Exercise: Rewrite the records below, changing every "Link to" to "Go to" and leaving all else as it is.

Excerpted data:
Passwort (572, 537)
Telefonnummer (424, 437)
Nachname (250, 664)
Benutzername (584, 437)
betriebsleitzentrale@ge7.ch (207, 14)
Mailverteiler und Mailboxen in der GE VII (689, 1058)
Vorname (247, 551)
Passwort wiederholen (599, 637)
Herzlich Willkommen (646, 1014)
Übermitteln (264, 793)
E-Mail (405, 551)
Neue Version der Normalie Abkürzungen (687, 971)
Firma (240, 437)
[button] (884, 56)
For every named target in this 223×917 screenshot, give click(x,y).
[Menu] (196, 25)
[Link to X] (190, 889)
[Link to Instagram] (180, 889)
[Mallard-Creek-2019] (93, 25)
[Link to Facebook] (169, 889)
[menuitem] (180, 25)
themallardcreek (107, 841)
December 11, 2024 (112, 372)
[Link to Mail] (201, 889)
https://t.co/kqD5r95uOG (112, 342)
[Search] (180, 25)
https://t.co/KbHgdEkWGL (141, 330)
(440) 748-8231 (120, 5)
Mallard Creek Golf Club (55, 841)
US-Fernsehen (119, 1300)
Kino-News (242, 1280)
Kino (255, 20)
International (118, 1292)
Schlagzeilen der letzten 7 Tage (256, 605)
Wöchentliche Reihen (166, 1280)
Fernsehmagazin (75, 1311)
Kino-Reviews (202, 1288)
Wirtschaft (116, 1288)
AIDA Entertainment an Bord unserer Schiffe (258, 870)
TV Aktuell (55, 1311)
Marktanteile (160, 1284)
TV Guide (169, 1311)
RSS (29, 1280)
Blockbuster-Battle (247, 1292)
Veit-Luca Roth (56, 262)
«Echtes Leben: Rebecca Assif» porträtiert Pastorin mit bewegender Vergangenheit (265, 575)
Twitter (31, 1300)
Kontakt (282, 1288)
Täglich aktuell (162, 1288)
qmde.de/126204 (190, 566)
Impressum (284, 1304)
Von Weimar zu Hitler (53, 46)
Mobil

Result for this task:
Passwort (572, 537)
Telefonnummer (424, 437)
Nachname (250, 664)
Benutzername (584, 437)
betriebsleitzentrale@ge7.ch (207, 14)
Mailverteiler und Mailboxen in der GE VII (689, 1058)
Vorname (247, 551)
Passwort wiederholen (599, 637)
Herzlich Willkommen (646, 1014)
Übermitteln (264, 793)
E-Mail (405, 551)
Neue Version der Normalie Abkürzungen (687, 971)
Firma (240, 437)
[button] (884, 56)
For every named target in this 223×917 screenshot, give click(x,y).
[Menu] (196, 25)
[Go to X] (190, 889)
[Go to Instagram] (180, 889)
[Mallard-Creek-2019] (93, 25)
[Go to Facebook] (169, 889)
[menuitem] (180, 25)
themallardcreek (107, 841)
December 11, 2024 (112, 372)
[Go to Mail] (201, 889)
https://t.co/kqD5r95uOG (112, 342)
[Search] (180, 25)
https://t.co/KbHgdEkWGL (141, 330)
(440) 748-8231 (120, 5)
Mallard Creek Golf Club (55, 841)
US-Fernsehen (119, 1300)
Kino-News (242, 1280)
Kino (255, 20)
International (118, 1292)
Schlagzeilen der letzten 7 Tage (256, 605)
Wöchentliche Reihen (166, 1280)
Fernsehmagazin (75, 1311)
Kino-Reviews (202, 1288)
Wirtschaft (116, 1288)
AIDA Entertainment an Bord unserer Schiffe (258, 870)
TV Aktuell (55, 1311)
Marktanteile (160, 1284)
TV Guide (169, 1311)
RSS (29, 1280)
Blockbuster-Battle (247, 1292)
Veit-Luca Roth (56, 262)
«Echtes Leben: Rebecca Assif» porträtiert Pastorin mit bewegender Vergangenheit (265, 575)
Twitter (31, 1300)
Kontakt (282, 1288)
Täglich aktuell (162, 1288)
qmde.de/126204 (190, 566)
Impressum (284, 1304)
Von Weimar zu Hitler (53, 46)
Mobil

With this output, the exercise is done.